▶ Stated problem: Change "row label" to "column heading" in the records starting at the line that contains "Close the Asignar" and ending at the line that contains "Action: [x=187, y=385]". Leave everything else unchanged.

▶ Given data:
________________________________________
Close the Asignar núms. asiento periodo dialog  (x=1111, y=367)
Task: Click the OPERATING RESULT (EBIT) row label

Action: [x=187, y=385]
________________________________________
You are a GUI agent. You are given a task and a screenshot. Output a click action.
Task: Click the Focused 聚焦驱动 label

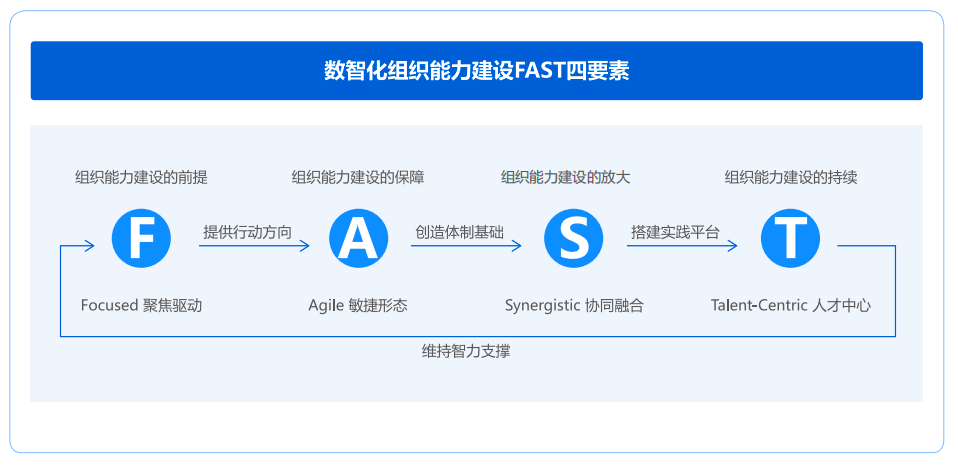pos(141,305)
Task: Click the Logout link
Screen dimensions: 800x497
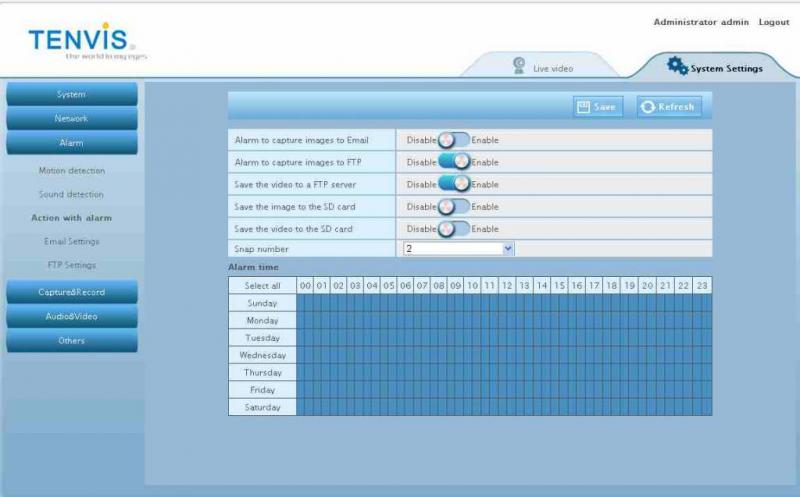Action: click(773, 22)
________________________________________
▶ Solved exercise:
Close the Asignar núms. asiento periodo dialog  (x=1111, y=367)
Task: Click the OPERATING RESULT (EBIT) column heading

Action: [x=187, y=385]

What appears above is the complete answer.